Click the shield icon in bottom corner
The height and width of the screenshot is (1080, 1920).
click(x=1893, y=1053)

● ● ●

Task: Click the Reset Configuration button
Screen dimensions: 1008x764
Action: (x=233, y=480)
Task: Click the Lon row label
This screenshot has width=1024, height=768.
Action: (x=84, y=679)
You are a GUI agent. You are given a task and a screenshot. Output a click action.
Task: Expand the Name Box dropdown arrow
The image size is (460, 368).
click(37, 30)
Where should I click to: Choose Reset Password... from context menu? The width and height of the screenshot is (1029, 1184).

● ● ●

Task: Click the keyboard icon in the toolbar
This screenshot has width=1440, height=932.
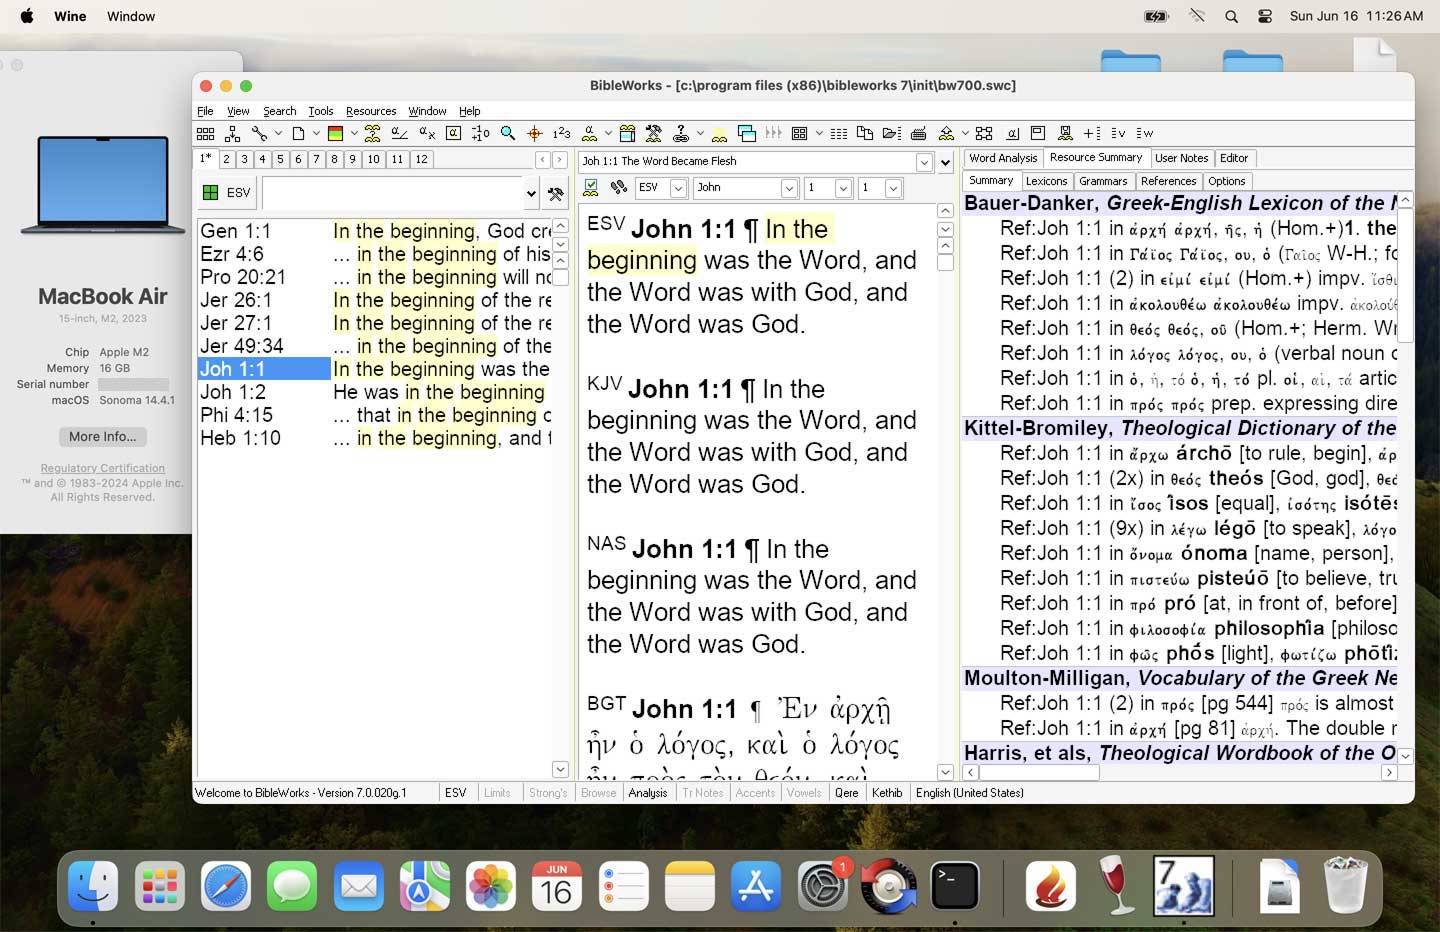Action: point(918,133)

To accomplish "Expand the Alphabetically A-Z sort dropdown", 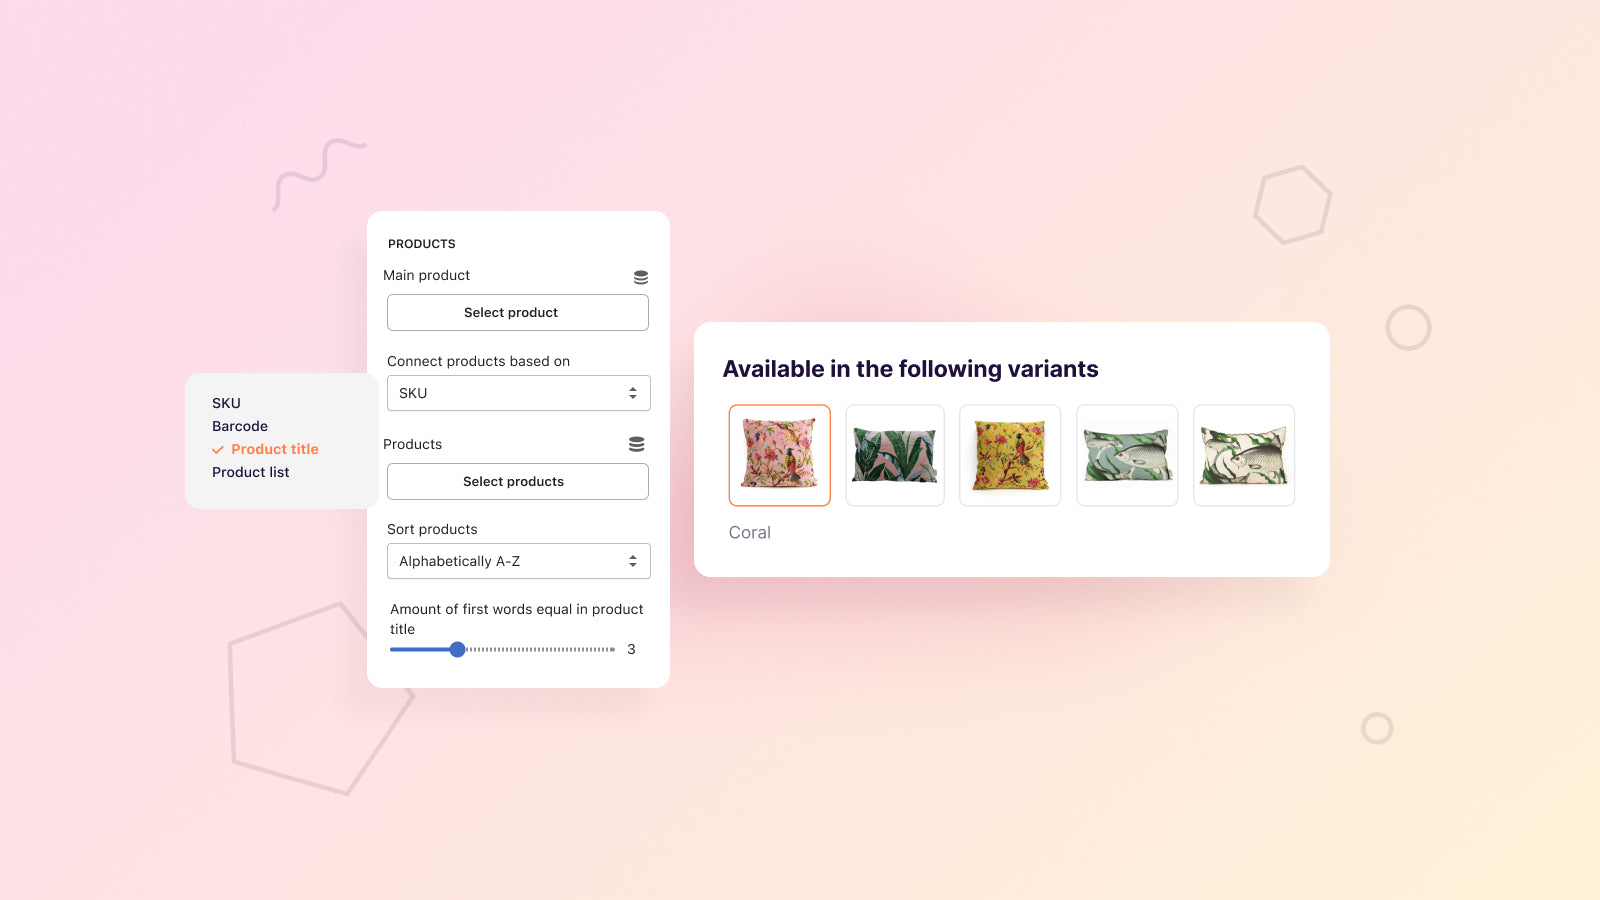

● ● ●

== INSTRUCTIONS FOR THE TASK ==
Starting at the line above that contains "Task: Click the Lon row label", repeat each line exactly up to and including the line that contains "Where should I", and stop there.

== RESULT FOR THIS TASK ==
Task: Click the Lon row label
This screenshot has width=1024, height=768.
Action: (x=84, y=679)
You are a GUI agent. You are given a task and a screenshot. Output a click action.
Task: Expand the Name Box dropdown arrow
The image size is (460, 368).
click(37, 30)
Where should I click to: Choose Reset Password... from context menu? The width and height of the screenshot is (1029, 1184).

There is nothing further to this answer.